現代語訳
「なきなをながさせ給うにや」の御文は、本抄が断簡で、前後不明のため語釈ができない。
三つの綱は今世において切れた。五つの障りもすでに晴れたであろう。心奥の仏性の月は曇りがなく煌々と照り輝き、苦集の身の罪障である垢は消えた。まさしく光日尼あなたは即身の仏である。まことに尊いことである。さらにくわしく法門のことなどをいうべきであるが、あまり文を多く書いたときに、このお手紙は書いたのです。恐恐謹言。
九月十九日 日 蓮 在御判
光日尼ごぜん御返事
語句の解説
なきなをながさせ給うにや
幾多の解釈がされているが、まずその一つに、死んだのちまで名を残されるであろう、との解釈がある。次に冒頭の「なき」を助動詞として用い、「……なき名」とも考えられる。
三つのつな
三従のこと。三従に縛られることから綱という語を使ったと思われる。三従とは女人が一生涯において服従すべき三つのことをいう。大智度論第九十九に「女人の体は幼なれば則ち父母に従い、少うして則ち夫に従ひ、老いては則ち子に従う」とあるように、生涯自由を得ることができず、家にあっては父母に、嫁しては夫に、夫死して子に服従し、修行をするのに困難な境涯にあると仏教典、儒教典に説かれている。したがって、従来の宗教では、女人成仏は不可能とされてきた。日蓮大聖人の三大秘法の南無妙法蓮華経によってのみ女人の成仏は可能なのである。「日眼女造立釈迦仏供養事」(1188:03)には「抑女人は一代五千・七千余巻の経経に仏にならずと・きらはれまします、但法華経ばかりに女人・仏になると説かれて候」とある。
五つのさわり
五障のこと。女人の持つ五つのさわりをいう。法華経提婆達多品第十二の舎利弗の疑問の中に、女人の身では梵天・帝釈・魔王・転輪聖王・仏身にはなれない、したがって、成仏できないのではないかとある。だが、舎利弗の疑いに対して、八歳の竜女が忽然の間に即身成仏の現証を示し、妙法蓮華経の正しさを証明するのである。
即身の仏
即身成仏のこと。衆生がこの一生のうちにその身のままで仏の境涯を得ること。爾前経では、何度も生死を繰り返して仏道修行を行い(歴劫修行)、九界の迷いの境涯を脱して仏の境涯に到達するとされた。これに対し法華経では、十界互具・一念三千の法理が説かれ、凡夫の身に本来そなわる仏の境地(仏界)を直ちに開き現して成仏できると明かされた。このように、即身成仏は「凡夫成仏」である。この即身成仏を別の観点から表現したのが、一生成仏、煩悩即菩提、生死即涅槃といえる。
講義
本抄は、大聖人が弥四郎なきあとの光日尼のけなげな信心をめでられ、三従、五障をはなれて、即身成仏できると記別を与えられた御抄であり、真実の女性の幸福を的確に明かされた御書である。光日尼は夫に先立たれ、頼みの綱とした子の弥四郎を文永11年(1274)に亡くしたのである。だがこうした苦しみにめげず、唯ひたすらに妙法を求め抜いたのである。この結果、冥の照覧あって、五障三従をはなれ、安楽な生涯を送ることができたのである。

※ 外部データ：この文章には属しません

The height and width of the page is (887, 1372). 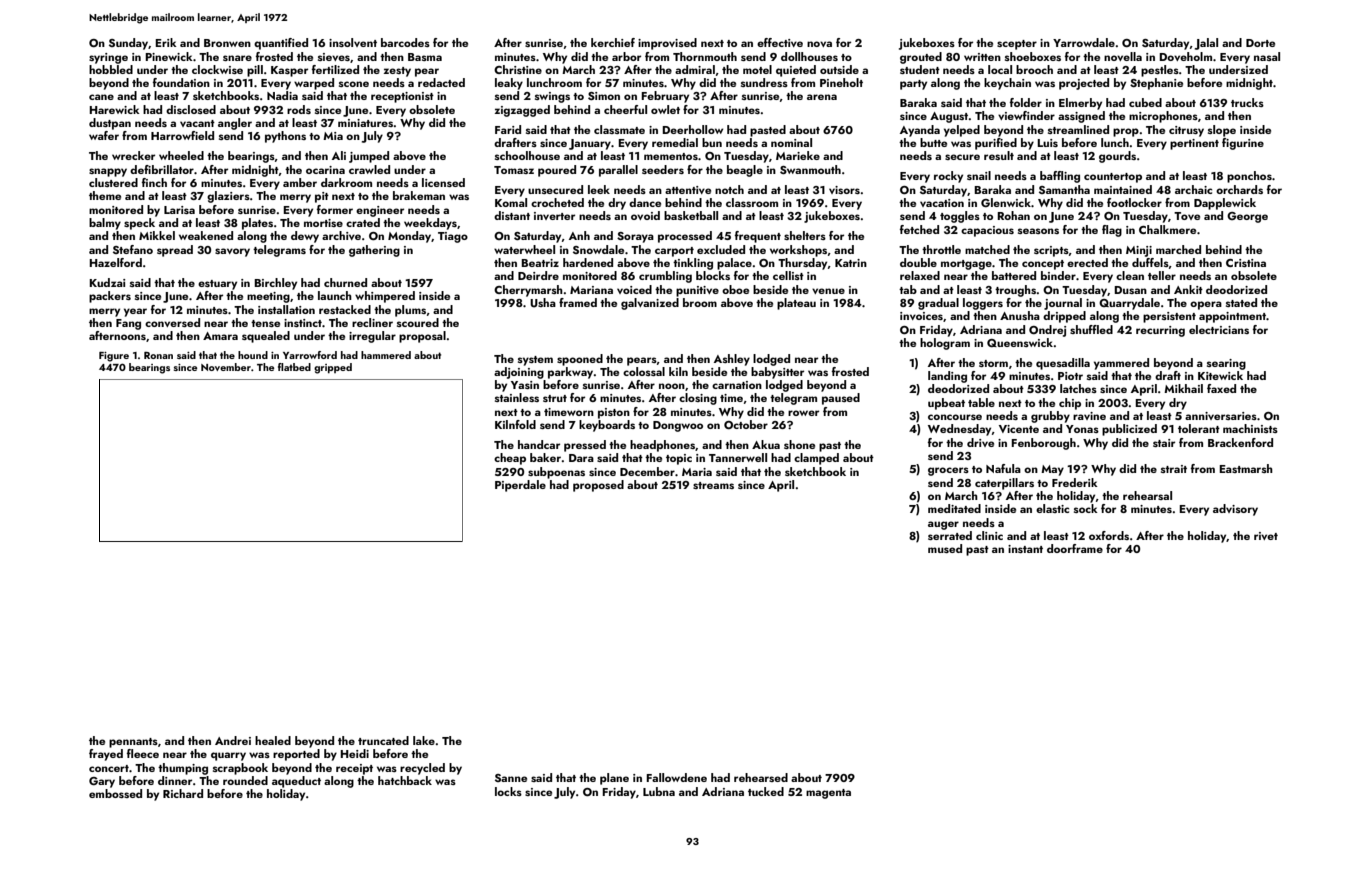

この光日尼の信心こそ、女性の信心の鑑でなくして何であろう。われらもまた如何なる苦難があろうと、御本尊を堅く信じ、妙法を弘めゆく実践者、妙法の革命児として生きゆかねばならない。
思うに今日ほど女性にとって恵まれた時代はない。社会的地位の向上、参政権の行使、家庭における婦人の地位等、その社会的進出は目をみはるものがあり、戦前の日本の社会では夢にもみることができなかったことである。だがいかに社会が女性のために好転しようと、女性のもつ本来の宿業たる貪・瞋・癡の三毒より起こる苦悩、三従の苦縛が解かれずして、真実の女性の幸福、婦人解放はありえない。
外なる社会制度の変革によって、女性の幸福、婦人解放が行なわれても、内なる女性の本質にねざす幸福が究明されずして、真実の幸福、婦人解放はありえない。むしろその変革の実体は人間解放というべきであろうか。
すなわち、人間革命なくして真実の女性の幸福、否、人類全体の幸福はないといえる。
しかして、人間革命の原動力となる思想、哲学、これが色心不二の大生命哲理であり、三大秘法の大御本尊なのである。
三大秘法の御本尊の力用は、人間の持つ三毒の汚濁した生命を三徳の清浄な生命へと転ぜしめ、過去・現在・未来の三世に亘る、揺るぎなき幸福境涯を築く本源の力なのである。
「日女御前御返事」に「かかる御本尊を供養し奉り給ふ女人・現在には幸をまねぎ後生には此の御本尊左右前後に立ちそひて闇に燈の如く険難の処に強力を得たるが如く……」(1244:05)と。
故に妙法を信ずる女性こそ、開けゆく栄光の未来にあって、人間を謳歌し幸福を満喫し得る女性となることができるのである。
だが、いかに偉大な妙法であっても、信受の度合い、信心の厚薄によって、幸福は決定するのである。
「日女御前御返事」に「穴賢・南無妙法蓮華経とばかり唱へて仏になるべき事尤も大切なり、信心の厚薄によるべきなり仏法の根本は信を以て源とす」(1244:14)と。
「日厳尼御前御返事」に「叶ひ叶はぬは御信心により候べし全く日蓮がとがにあらず、水すめば月うつる風ふけば木ゆるぐごとく・みなの御心は水のごとし信のよはきはにごるがごとし、信心の・いさぎよきはすめるがごとし」(1262:02)と。